The latter incident involved a former chief prosecutor and barangay captain who was riddled with bullets while in his car, along with his family, by motorcycle-riding gunmen at 10 a.m., a hectic hour of the day on Mandaluyong’s dense Nueve de Febrero.
Needless to say, in all these incidents, the killers got away scot-free.
When will it end? Is there even any point in once again lamenting the utter breakdown in peace and order that all these brazen killings indicate?
It’s well past due for the police to insist, as they did at the beginning of this administration’s war on drugs, that many of the vigilante murders taking place were the handiwork of criminal syndicates trying to eliminate each other.

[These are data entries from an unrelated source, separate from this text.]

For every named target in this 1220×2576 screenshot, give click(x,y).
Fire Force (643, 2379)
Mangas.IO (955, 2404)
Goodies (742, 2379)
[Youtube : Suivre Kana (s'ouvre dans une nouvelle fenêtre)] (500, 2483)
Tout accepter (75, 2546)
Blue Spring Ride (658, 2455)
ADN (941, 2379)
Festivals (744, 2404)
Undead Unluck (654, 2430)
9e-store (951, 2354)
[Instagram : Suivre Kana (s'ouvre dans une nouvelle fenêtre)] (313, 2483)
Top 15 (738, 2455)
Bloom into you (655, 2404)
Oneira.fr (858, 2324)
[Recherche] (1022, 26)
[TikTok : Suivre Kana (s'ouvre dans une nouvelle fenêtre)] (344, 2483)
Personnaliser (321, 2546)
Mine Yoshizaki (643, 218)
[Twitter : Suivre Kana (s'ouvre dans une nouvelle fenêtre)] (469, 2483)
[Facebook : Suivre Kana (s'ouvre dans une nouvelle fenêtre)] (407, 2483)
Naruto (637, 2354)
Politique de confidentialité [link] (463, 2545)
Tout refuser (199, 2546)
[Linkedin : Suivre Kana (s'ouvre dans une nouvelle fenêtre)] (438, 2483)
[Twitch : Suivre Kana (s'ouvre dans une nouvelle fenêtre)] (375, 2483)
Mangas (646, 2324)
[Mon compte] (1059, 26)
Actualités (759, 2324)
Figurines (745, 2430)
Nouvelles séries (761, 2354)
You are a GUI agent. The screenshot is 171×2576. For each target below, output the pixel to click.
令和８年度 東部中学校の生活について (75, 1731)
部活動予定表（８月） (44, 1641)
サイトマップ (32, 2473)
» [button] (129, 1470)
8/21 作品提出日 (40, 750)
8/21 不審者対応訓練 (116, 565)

Even if that were so, ensuring that the streets didn’t descend into mayhem among panicked criminal gangs is basically the police’s job — one that, with an estimated 13,000 deaths later, it has clearly failed to do.
The investigation part is an even more dismal figure. Of the thousands of cases of extrajudicial killings, how many have reached resolution, let alone seen the perpetrators caught and charged in court?
The fresh killings last Sunday will no doubt share the fate of similar previous incidents: buried and all but forgotten. Unless, of course, the victim happened to be a minor, the brutality was caught on CCTV, and there was sufficient public outcry — as in the case of the 17-year-old Kian delos Santos, in which case a jolted Malacañang could move with remarkable speed to try to tamp down the outrage with a promise to mete out swift justice for the boy, and having Kian’s parents in a photo op with the President.
It’s safe to say no such Malacañang visits are forthcoming for the kin of other recent EJK victims; expecting a quick resolution of their cases is even more of a pipe dream, with the Department of Justice reportedly swamped with a mounting backlog of some 4,000 more cases on top of the 10,000 cases Secretary Vitaliano Aguirre claims to have inherited upon assuming office 14 months ago.
This means that “the DOJ failed to resolve 333 cases every month, or 14 cases for each of 293 working days, since June 30, 2016,” according to a report in this paper.
Aguirre blames the lack of prosecutors for the backlog, saying the department is in need of about 1,000 of them to fill the gap.
Many DOJ personnel are already assigned to the highly political cases that Aguirre likes wading into, especially when it concerns perceived non-allies: the cases against Sen. Leila de Lima, for instance, or the charges of unexplained wealth against Commission on Elections Chair Andres Bautista.
The sensational police killings occasioned by the war on drugs — such as the kidnapping and murder of Korean businessman Jee Ick-joo right inside Camp Crame; the apparent rubouts of suspected drug lords Rolando Espinosa and Reynaldo Parojinog; and, most recently, the death, allegedly from a shootout, of fugitive Iloilo drug suspect Richard Prevendido — must also weigh heavily on investigators’ desks.
Assuming, of course, that these cases are indeed being worked on toward a just end. What has in fact happened to the policemen implicated in the truly heinous crimes against the Korean businessman Jee Ick Joo? Or, further back, the telltale case of cops caught and found moonlighting as vigilantes riding tandem in Mindoro?
Whether by neglect or willful design, it’s a reign of impunity out there, and it shows no signs of abating.